Programs’ perceived enthusiasm does not change the algorithm. If they ranked you high, they’ll reach you where you are on your list. Ranking them higher does not unlock some hidden bonus.
If your gut preference is Program X > Program Y, but you’re ranking Y higher because “I think they’ll actually take me,” you’re letting fear overrule math. The algorithm already accounts for their likelihood of taking you. You don’t have to layer your anxiety on top of it.
“I have 20 interviews but I’ll just rank my top 10 that I actually loved”
This is how very strong applicants end up regretting life choices.
You’re not asked to move in forever with these programs on Match Day. You’re asked to preserve options. Rank all of them in honest order. Worst case, the algorithm reaches your #18 and saves you from SOAP. Best case, you never see #18 because your higher preferences catch you.

“If I rank too many community programs, I’ll get pulled down”
No, you won’t “get pulled down.” You’ll get matched at the highest-ranked place that also wants you. If none of the academic places want you but a community program does, that’s not the algorithm dragging you down; that’s reality catching up with you.
Skipping those programs from your list doesn’t change how academic programs feel about you. It just removes your parachute.
So What Should You Do With Reaches?
The answer is much simpler than the tortured “strategies” people invent.
Use this rule:
If you would genuinely prefer to train there over any program below it on your list, then rank it above them. Regardless of how competitive it is. Regardless of what anyone tells you about “realistic chances.”
You want a hierarchy driven by your actual life:
- Where can you grow?
- Where will you be supported?
- Who are the residents you vibed with at dinner?
- Where did you feel like a human instead of a CV?
That’s the data the algorithm doesn’t have. That’s your job to encode.

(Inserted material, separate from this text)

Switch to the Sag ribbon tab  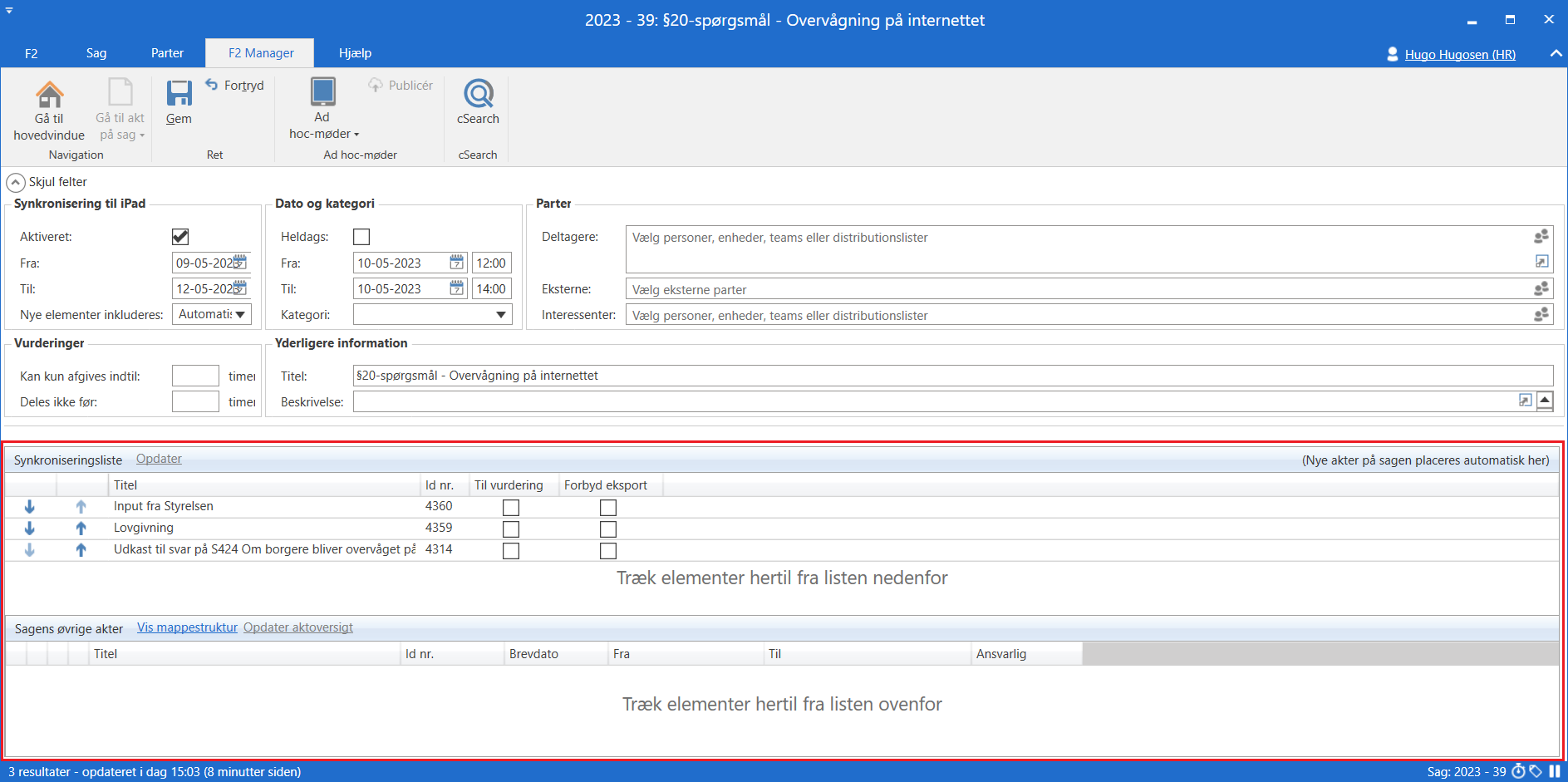(96, 53)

And yes, that means your rank list might start with:
- A ridiculously elite academic program where only 1–2 of your classmates got in over the last decade.

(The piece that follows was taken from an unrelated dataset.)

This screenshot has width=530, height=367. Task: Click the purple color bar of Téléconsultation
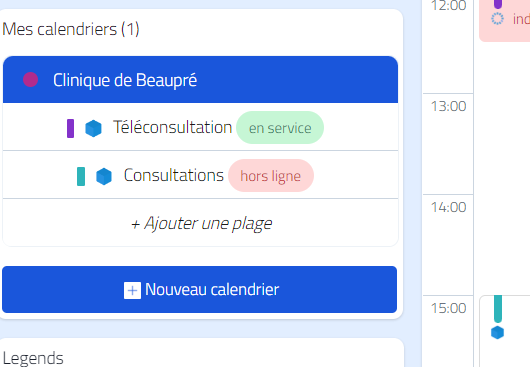[x=70, y=128]
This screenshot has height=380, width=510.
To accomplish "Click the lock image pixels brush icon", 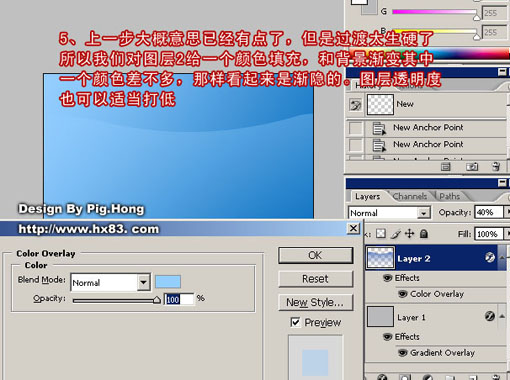I will pyautogui.click(x=395, y=234).
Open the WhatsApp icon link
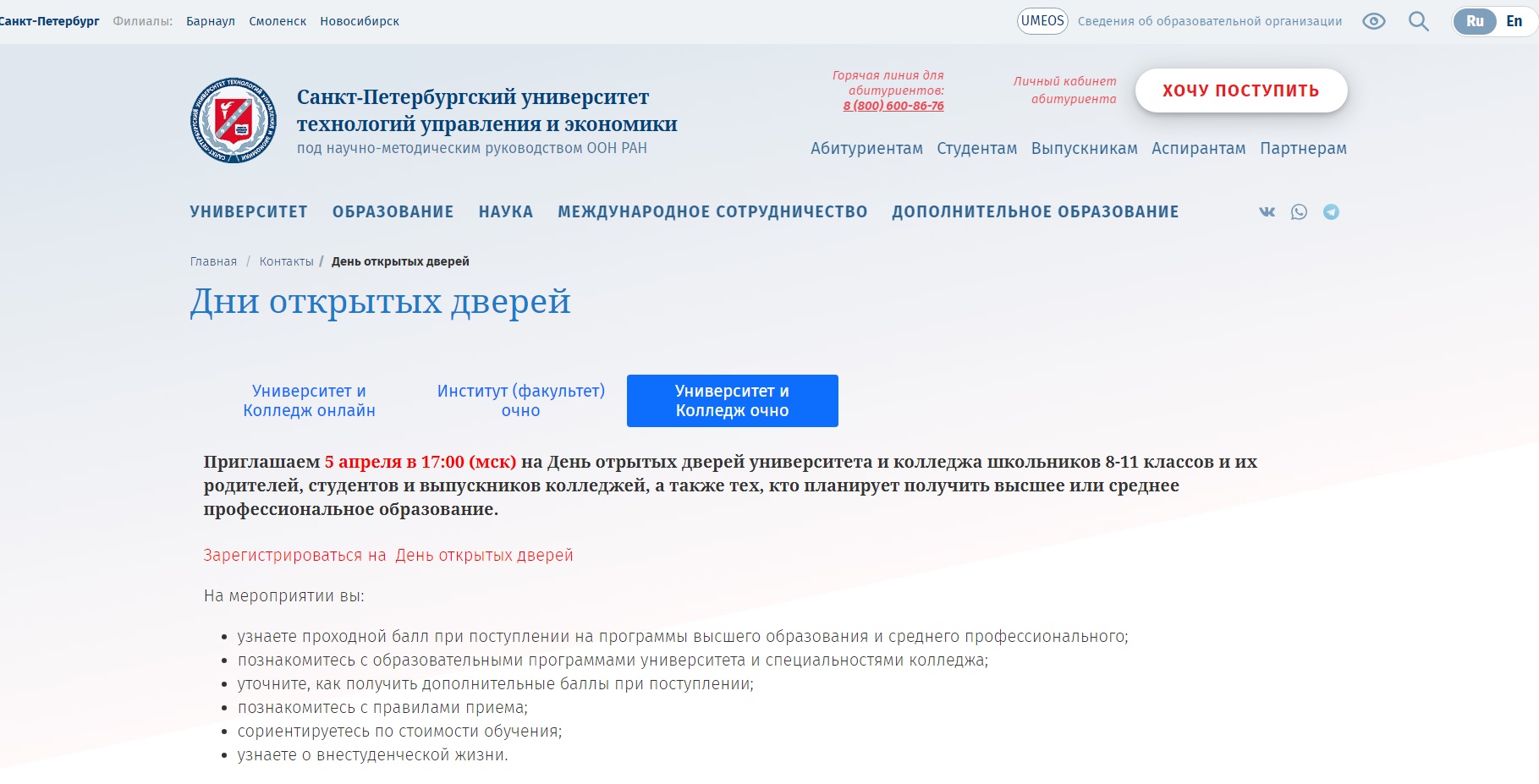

- Another stretch program in a high-cost city.
- Your “home” institution.
- A strong mid-tier place.
- A solid community program.
That’s not naive. That’s exactly how the system is designed to be used.
| Step | Description |
|---|---|
| Step 1 | Start Rank List |
| Step 2 | Place Program X higher |
| Step 3 | Place Program X lower |
| Step 4 | Submit list in true preference order |
| Step 5 | Do I prefer Program X over all below? |
| Step 6 | Any more programs to compare? |
Notice what’s missing from that flow? “Is Program X realistic?” That’s the program’s problem, not yours.
A Quick Word on Outliers: When “Strategy” Actually Matters
There are a few narrow scenarios where nuance matters more:
- Couples Match: You’re ranking pairs of programs. You do need to think about combinations and include a decent number of “one person goes lower than ideal” options if your priority is both matching.
- Dual applying (e.g., EM + IM, or Rad Onc + IM prelims): You need to structure your lists so your backup specialty still has enough ranks and isn’t gutted by you artificially inflating unrealistic primary specialty options without safety nets.
- Visa / extreme geographic constraint: If there are very few programs that can legally or practically take you, the size of your feasible pool matters a lot.
Even in these edge cases, though, the core truth stays the same: within each feasible bucket, you still rank in true preference order. You don’t “sacrifice” your preference order because a program is a reach. You just make sure your overall number of ranked options in each realistic scenario is robust.
| Category | Value |
|---|---|
| Too Few Ranks | 90 |
| Dishonest Order | 70 |
| Ranking Reaches | 5 |
| Omitting Safeties | 80 |
The real killers: too few ranks and omitting safety programs you’d actually attend. Not daring to rank a dream program first.
Years from now, you won’t remember the exact slot where you ranked each “reach.” You’ll remember whether you were honest with yourself about what you wanted, or whether you let other people’s fear drive your choices.
So stop worrying that ranking reach programs will hurt your Match odds. It won’t. What will hurt you is building a rank list that reflects your anxiety instead of your actual priorities.